Jamu dipercaya berasal dari lingkungan keraton sebagai ramuan untuk kesehatan dan umur panjang. Hingga kini, jamu tetap dikonsumsi sebagai penambah stamina dan penjaga daya tahan tubuh.
"Jamu bukan sekadar minuman, tapi warisan budaya yang merepresentasikan kekayaan alam Indonesia," ujar Ibu Lilik, herbalis generasi ketiga di Bali.
2. Mengapa Jamu Penting bagi Orang Indonesia?
Jamu merupakan obat dari segala penyakit. Foto: iStock |
Bagi banyak keluarga Indonesia, jamu diwariskan turun-temurun dengan resep khas masing-masing. Proses pembuatannya pun sarat nilai tradisi dan kedekatan keluarga.
Jamu kerap dianggap sebagai obat segala penyakit, mirip sup ayam bagi masyarakat Amerika. Minuman ini diminum saat tubuh terasa tidak enak atau butuh pemulihan.

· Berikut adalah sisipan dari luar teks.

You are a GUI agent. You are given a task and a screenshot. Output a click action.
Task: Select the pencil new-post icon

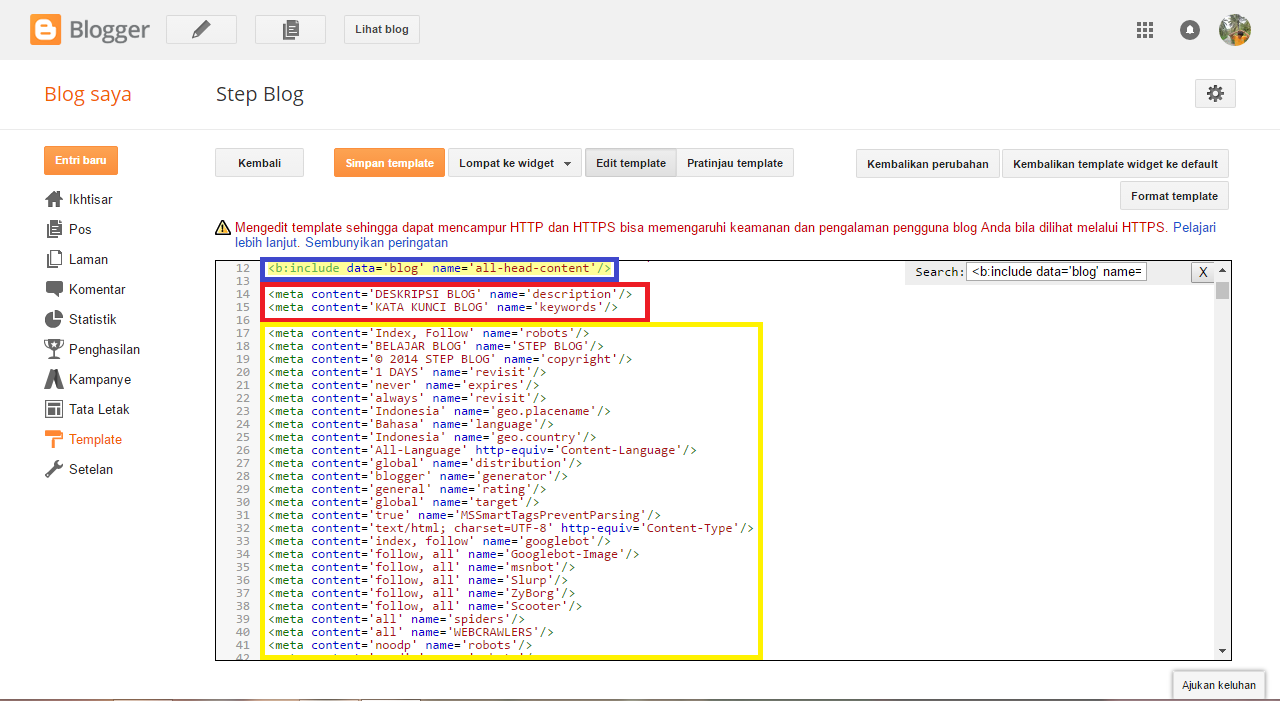pyautogui.click(x=200, y=29)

"Sejak kecil ibu selalu memberi jamu kunyit asam atau beras kencur saat saya mau sakit," kata Ochi Latjuba, co-owner restoran Wayan di New York yang juga menawarkan menu jamu di restorannya.
3. Kebangkitan Jamu di Era Modern
Popularitas jamu meningkat pesat saat pandemi Covid-19 karena dianggap menyehatkan. Kafe jamu modern seperti Acaraki dan Suwe Ora Jamu pun bermunculan.
Anak muda dan pengusaha kreatif mengemas jamu dengan tampilan modern tanpa meninggalkan khasiatnya. Bahkan jamu mulai diolah menjadi minuman koktail.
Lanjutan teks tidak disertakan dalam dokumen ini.